Sid Lowe commented on Pep’s departure, noting that the intense manager was finally undone by the intensity of the club and their eternal rival.  Despite the amazing success . . .

That intensity has led Guardiola to become the most successful coach in Barcelona’s history. He has reached four consecutive Champions League semi-finals and won 13 trophies. Two have evaded him in a week in which Barcelona were knocked out of the Champions League by Chelsea and beaten by Real Madrid in the clásico, leaving them seven points behind with four games to play and conceding the title. But there is still a Copa del Rey final to come at the end of the season.
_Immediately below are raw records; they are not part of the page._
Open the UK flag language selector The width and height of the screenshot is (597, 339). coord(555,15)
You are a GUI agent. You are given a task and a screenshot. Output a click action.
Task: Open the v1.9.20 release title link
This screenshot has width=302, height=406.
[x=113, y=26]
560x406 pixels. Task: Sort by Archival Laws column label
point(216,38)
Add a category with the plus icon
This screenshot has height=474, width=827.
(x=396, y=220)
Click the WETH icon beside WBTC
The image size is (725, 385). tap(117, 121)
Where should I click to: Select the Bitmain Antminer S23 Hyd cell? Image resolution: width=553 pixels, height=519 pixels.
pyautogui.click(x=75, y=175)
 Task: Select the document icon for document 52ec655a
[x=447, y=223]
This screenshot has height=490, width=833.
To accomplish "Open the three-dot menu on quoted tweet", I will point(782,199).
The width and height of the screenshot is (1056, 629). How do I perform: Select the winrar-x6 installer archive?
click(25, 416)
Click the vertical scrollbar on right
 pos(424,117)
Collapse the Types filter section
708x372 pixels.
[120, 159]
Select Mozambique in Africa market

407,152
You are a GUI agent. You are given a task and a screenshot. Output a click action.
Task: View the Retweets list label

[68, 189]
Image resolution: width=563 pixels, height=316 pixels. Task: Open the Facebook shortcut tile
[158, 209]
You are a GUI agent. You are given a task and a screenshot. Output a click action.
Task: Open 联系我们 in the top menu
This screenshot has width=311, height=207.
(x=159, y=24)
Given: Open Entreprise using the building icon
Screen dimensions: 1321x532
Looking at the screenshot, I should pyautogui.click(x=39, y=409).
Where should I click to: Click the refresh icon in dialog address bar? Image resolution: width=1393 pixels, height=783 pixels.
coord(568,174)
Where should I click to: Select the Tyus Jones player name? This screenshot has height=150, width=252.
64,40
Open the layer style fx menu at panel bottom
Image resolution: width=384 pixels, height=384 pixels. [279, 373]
Win that and he would have won 14 of 18 competitions.

As for Pep’s successor Tito Vilanova, Lee Roden wrote a quick synopsis for talkSport, noting that Vilanova traveled away from FC Barcelona but has always come back.


Sid Lowe tried to make sense of the battle for European and relegation places as each rounds further clouds the issue, and with another round in midweek, the issues will be far from resolved.

Kxevin at Barcelona Football Blog felt the relief the players must have felt as they annihilated Rayo Vallecano 7-0 to put the last two weeks behind them.  The last couple of games of the season are a tune-up for the Copa del Rey Final and a possible peak at next season’s squad.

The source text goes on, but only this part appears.